The "why am I?" continues to elude me, but the "what is?" is something I know about, because I've lived with it now for over eight decades, and it's been a very chaotic but interesting time..... Why?..... Because.....
When it was first discovered that I was manic-depressive, and the best shrink in these parts put me through two weeks of tests of every kind he could think of, and then collected all the charts and graphs of ECGs, and Brain Scans, and all that in a cardboard box about 18 inches square by a foot high, and then pointed to that on his desk one afternoon, saying "That's Ray Sutton!" we both knew better. I remember saying something stupid. I said, "We both know that couldn't be me in the box." And this handsome, curly-haired, charming shrink then asked, "Why not?" and I impulsively replied, "Because it doesn't want to take you to bed nearly as much as I do!"
There was a long pregnant pause while we both considered what I had just blurted out, and then we quickly moved on to the subject at hand, which was my medication for the problem. And we spent the next three years, once a month, in his elegantly-appointed office downtown, complete with a huge and impressive desk for him, and very sexy black leather sofa for me, discussing things like that. And things like "Where does manic-depression come from?" and "How does manic-depression operate on the system to mess it up so badly?"

### Data excerpt:
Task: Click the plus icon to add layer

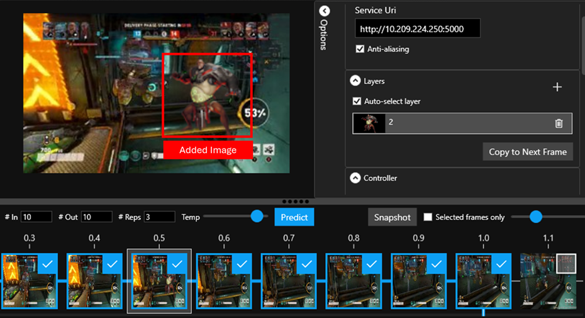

### Activities:
1 – According to the memoir passage about manic-depression, what reason did the writer give the doctor for saying the box couldn't be him?
2 – List every subject that the memoir passage about manic-depression says the writer and the doctor discussed in the doctor's office.
3 – Carry on the memoir passage about manic-depression from its last sentence.

### Responses:
1 – When the doctor asked "Why not?", the writer said it was because the box didn't want to take the doctor to bed nearly as much as the writer did.

2 –
- The writer's medication for the problem
- Where manic-depression comes from
- How manic-depression works on the system to mess it up so badly

3 –
The first could be answered by saying "missing and/or damaged genes in the DNA, causing your body not to recognize the need for certain trace elements required to keep your body chemistry in balance and within normal parameters." The second, he said, was something I wouldn't understand and didn't need to know. I found out anyway on my own in the medical section of the main branch of the city Library downtown, over a period of many months.
But getting back to that cardboard box of charts and graphs from my tests, I could have shown him something like the above, from the book "The New Astrology" by Suzanne White, except this book wasn't written until 11 years later, in 1988. And I had more fun anyway, analyzing my analyst. I was asking the questions for twenty minutes one afternoon before he suddenly realized what I was up to, and said, "Who's analyzing who here?" And I said, "Don't be upset, Doc - This won't hurt a bit.... Now tell me more about you and that lovely young blonde on the sailboat going around Tahiti on your vacation to forget guys like me..." Psychoanalysis has nothing to do with treating manic-depression because that has to be done by re-balancing the body's chemistry, but it can be fun if you get to ask the questions. I still miss that guy. He was a real sweetie.